5 December 2018
A while back I wrote up a Python data script boilerplate that crystallized some of the things I found myself doing over and over. And while that boilerplate has served surprisingly well, I’ve found myself regularly making a few changes, so I figure it’s probably time for an update to version two.
I’ll show you the finished product first, and then walk through each chunk, noting what I’ve changed1.
The Boilerplate
#!/usr/bin/env python3
"""
A boilerplate script to be customized for data projects.
This script-level docstring will double as the description when the script is
called with the --help or -h option.
"""
# Standard Library imports
import argparse
# import collections
# import csv
# import itertools
import logging
# External library imports
# import pandas as pd
# import numpy as np
# Standard Library from-style imports go here
from pathlib import Path
# External library from-style imports go here
# from matplotlib import pyplot as plt
__version__ = '0.1'
log = logging.getLogger(__name__ if __name__ != '__main__ '
else Path(__file__).stem)
def manipulate_data(data):
"""This function is where the real work happens (or at least starts).
Probably you should write some real documentation for it.
Arguments:
* data: the data to be manipulated
"""
log.info("Doing some fun stuff here!")
return data
def parse_args():
"""Parse command line arguments."""
parser = argparse.ArgumentParser(description=__doc__)
parser.add_argument('infile', nargs='?', default='-')
parser.add_argument('-ei', '--infile_encoding', default='utf-8')
parser.add_argument('-o', '--outfile', default='-')
parser.add_argument('-eo', '--outfile_encoding', default='utf-8')
verbosity = parser.add_mutually_exclusive_group()
verbosity.add_argument('-v', '--verbose', action='store_const',
const=logging.DEBUG, default=logging.INFO)
verbosity.add_argument('-q', '--quiet', dest='verbose',
action='store_const', const=logging.WARNING)
parser.add_argument('--version', action='version',
version=f'%(prog)s v{__version__}')
args = parser.parse_args()
args.infile = argparse.FileType(encoding=args.infile_encoding)(args.infile)
args.outfile = argparse.FileType(
mode='w',
encoding=args.outfile_encoding,
# newline='', # for csvs
)(args.outfile)
return args
def read_instream(instream):
"""Convert raw input for to a manipulable format.
Arguments:
* instream: a file-like object
Returns: probably a DataFrame
"""
log.info('Reading Input')
return instream.read()
def main():
args = parse_args()
logging.basicConfig(level=args.verbose)
data = read_instream(args.infile)
results = manipulate_data(data)
print(results, file=args.outfile)
if __name__ == "__main__":
main()
Walkthrough
The first chunk is pretty self explanatory. It sets the shebang (now explicitly
Python 3), gives a docstring that doubles as program help info later, and
organizes the imports. This time I’ve included commented imports that I often
use, like Pandas and NumPy. I’ve also dropped some imports that became
unnecessary since argparse
is a bit more sophisticated than it used to be.
#!/usr/bin/env python3
"""
A boilerplate script to be customized for data projects.

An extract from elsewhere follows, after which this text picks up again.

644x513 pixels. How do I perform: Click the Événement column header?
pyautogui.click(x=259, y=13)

This script-level docstring will double as the description when the script is
called with the --help or -h option.
"""
# Standard Library imports
import argparse
# import collections
# import csv
# import itertools
import logging
# External library imports
# import pandas as pd
# import numpy as np
# Standard Library from-style imports go here
from pathlib import Path
# External library from-style imports go here
# from matplotlib import pyplot as plt
The next chunk sets up our module-level info. I’ve added in a version this time around, because you should version things. I’ve also made the log name dependent on how whether the script is loaded as a module or not, because the full name may be more helpful if the script ends up as a submodule somewhere, which occasionally happens.
__version__ = '0.1'
log = logging.getLogger(__name__ if __name__ != '__main__ '
else Path(__file__).stem)
The data manipulation function is more-or-less unchanged, since this is where the actual work occurs. In general, you’ll want to rename this function to what it actually does.

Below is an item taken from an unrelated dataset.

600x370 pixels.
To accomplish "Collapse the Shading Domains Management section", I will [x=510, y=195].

def manipulate_data(data):
"""This function is where the real work happens (or at least starts).
Probably you should write some real documentation for it.
Arguments:
* data: the data to be manipulated
"""
log.info("Doing some fun stuff here!")
return data
The parse_args
function is in many ways the star of the show here, and I’m
going to break it into different chunks. In the first chunk, we create the
parser and add an infile
and outfile
argument. We create optional encoding
for each of those as well. I’ve changed infile
to be a positional argument
because that makes it easier to use with make-style workflow tools. We’re
taking the infile
and outfile
arguments as strings, with default values of
‘-‘; as we’ll see below, this is the least ugly 2 way to make use of
argparse
’s neat FileType
object but also let the user set the encoding at
runtime.
That encoding point is another difference between the old and new version. Previously, encodings were set as script-level constants, which really works against the reusability idea.
def parse_args():
"""Parse command line arguments."""
parser = argparse.ArgumentParser(description=__doc__)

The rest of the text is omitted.